A bill converting IWIF to a different entity cleared the Maryland Senate in 2010 but died in the state House. That year the House also rejected O'Malley's bid to transfer $20 million of IWIF's money to Maryland's general fund.

Lawmakers allied with the carrier filed bills earlier this month in both the Maryland House and Senate to create a new entity named the Chesapeake Employer's' Insurance Co., effective March 1, 2013.

House Bill 1017 and its companion, Senate Bill 745, were filed by Maryland Delegate Dereck E. Davis, D-Baltimore, and Senate Finance Committee Chairman Thomas "Mac" Middleton, D-Waldorf.

Under the legislation, the Towson, Md.-based workers' compensation carrier would continue to serve as the state's carrier of last resort and would be run by a board composed of nine members appointed by Maryland's governor – as it is now.

But, for the first time the new company would be subject to rate-making by the Maryland Insurance Administration and would be required to join the National Council on Compensation Insurance (NCCI), which recommends loss costs in Maryland.
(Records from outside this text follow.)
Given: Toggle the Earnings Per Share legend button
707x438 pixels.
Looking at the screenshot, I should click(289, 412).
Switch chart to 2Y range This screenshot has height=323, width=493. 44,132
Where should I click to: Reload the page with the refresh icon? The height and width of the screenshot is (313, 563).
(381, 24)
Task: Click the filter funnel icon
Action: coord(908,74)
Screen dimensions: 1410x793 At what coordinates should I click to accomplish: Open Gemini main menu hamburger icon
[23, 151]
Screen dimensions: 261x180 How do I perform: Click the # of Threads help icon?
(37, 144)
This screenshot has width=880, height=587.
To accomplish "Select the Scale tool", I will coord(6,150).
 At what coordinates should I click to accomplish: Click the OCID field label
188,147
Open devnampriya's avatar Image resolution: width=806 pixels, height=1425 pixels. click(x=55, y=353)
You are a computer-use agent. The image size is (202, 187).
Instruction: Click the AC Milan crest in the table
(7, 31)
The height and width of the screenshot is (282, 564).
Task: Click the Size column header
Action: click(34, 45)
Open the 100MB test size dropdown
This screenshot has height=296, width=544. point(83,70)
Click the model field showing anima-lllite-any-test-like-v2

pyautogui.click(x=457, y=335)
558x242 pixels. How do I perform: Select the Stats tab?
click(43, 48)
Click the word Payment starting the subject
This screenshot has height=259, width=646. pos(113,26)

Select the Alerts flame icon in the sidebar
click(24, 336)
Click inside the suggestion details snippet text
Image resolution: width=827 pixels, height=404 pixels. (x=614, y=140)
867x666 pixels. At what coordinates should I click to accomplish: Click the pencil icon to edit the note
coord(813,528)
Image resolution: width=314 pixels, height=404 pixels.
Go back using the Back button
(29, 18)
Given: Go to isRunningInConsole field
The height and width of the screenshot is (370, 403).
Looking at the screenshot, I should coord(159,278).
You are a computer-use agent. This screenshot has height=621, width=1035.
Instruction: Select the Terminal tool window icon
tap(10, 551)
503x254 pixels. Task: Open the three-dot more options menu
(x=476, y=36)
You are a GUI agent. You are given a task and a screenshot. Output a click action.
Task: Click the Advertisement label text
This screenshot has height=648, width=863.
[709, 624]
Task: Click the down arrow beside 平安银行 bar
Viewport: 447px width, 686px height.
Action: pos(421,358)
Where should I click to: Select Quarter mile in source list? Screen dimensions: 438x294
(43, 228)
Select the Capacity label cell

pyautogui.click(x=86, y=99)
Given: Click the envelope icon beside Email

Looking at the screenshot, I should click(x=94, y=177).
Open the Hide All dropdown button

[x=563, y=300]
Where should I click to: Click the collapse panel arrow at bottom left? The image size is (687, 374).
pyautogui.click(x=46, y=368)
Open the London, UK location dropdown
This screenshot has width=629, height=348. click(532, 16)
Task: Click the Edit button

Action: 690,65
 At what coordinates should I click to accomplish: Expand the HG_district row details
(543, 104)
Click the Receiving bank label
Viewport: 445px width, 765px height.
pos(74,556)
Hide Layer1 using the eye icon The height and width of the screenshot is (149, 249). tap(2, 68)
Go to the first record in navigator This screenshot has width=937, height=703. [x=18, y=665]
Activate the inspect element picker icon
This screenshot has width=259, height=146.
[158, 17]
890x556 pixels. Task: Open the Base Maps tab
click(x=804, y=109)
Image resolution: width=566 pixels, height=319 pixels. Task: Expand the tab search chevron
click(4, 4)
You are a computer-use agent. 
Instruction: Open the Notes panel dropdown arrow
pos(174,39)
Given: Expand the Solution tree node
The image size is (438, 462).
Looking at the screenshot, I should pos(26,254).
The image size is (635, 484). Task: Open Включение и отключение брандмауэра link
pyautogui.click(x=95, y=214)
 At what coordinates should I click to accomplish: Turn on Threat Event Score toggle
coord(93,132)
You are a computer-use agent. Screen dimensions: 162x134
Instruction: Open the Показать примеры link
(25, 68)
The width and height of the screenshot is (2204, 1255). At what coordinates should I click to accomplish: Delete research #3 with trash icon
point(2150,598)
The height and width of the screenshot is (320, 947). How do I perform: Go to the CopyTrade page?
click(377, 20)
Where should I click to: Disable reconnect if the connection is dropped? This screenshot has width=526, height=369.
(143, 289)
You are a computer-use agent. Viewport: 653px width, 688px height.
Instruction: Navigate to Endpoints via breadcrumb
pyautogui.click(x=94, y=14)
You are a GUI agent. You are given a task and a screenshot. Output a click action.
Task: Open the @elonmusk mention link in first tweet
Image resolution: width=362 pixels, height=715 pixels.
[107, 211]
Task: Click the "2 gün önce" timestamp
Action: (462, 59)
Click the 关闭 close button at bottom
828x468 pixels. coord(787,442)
The carrier now sets its own rates and does not report its loss and premium data to NCCI.

This is significant because IWIF currently writes about 21% of the market.

According to its 2010 annual report, IWIF reported reserves for unpaid loss and loss adjustment expenses of $1.31 billion and net earned premium of $168.9 million for the year.

But the issue of who owns the "excess profits" of IWIF is going to be a battle and points to state government's general lack of regard for the protections a well funded and stable insurance company, state fund or not, provide to the business market place.

Maryland Attorney General Douglas Gansler concluded in a letter to IWIF last March 14 that all funds in excess of the surplus and reserves required by state insurance law would be the property of the state.

He said state law already empowers the General Assembly to take control of IWIF funds in the event of a termination, which I assume includes privatization.

"IWIF was not created as a mutual insurance company. Nor is there any indication in its enabling law that its assets belong to its current policyholders," Gansler said.

"To the extent that IWIF has assets in excess of the reserves and surplus required by the Insurance Article, upon IWIF’s termination, those assets would belong to the State, which created IWIF," he concluded.

So I take it that if IWIF does privatize there will be a big fight in the state of that $168.9 million.

And despite the state's budget woes, any raid on an insurance company assets is wrong. Even if the money legally belongs to the state, taking from surplus may inhibit the good performance of IWIF in the future - we have all seen the consequences of short sighted budgetary mismanagement by state legislators over the long term way too often.

My advise to Maryland - leave IWIF alone if you want business in your state to continue in a stabilized, economically advantageous manner. Remove that money if you want to jeopardize all of the small businesses that make the economy run.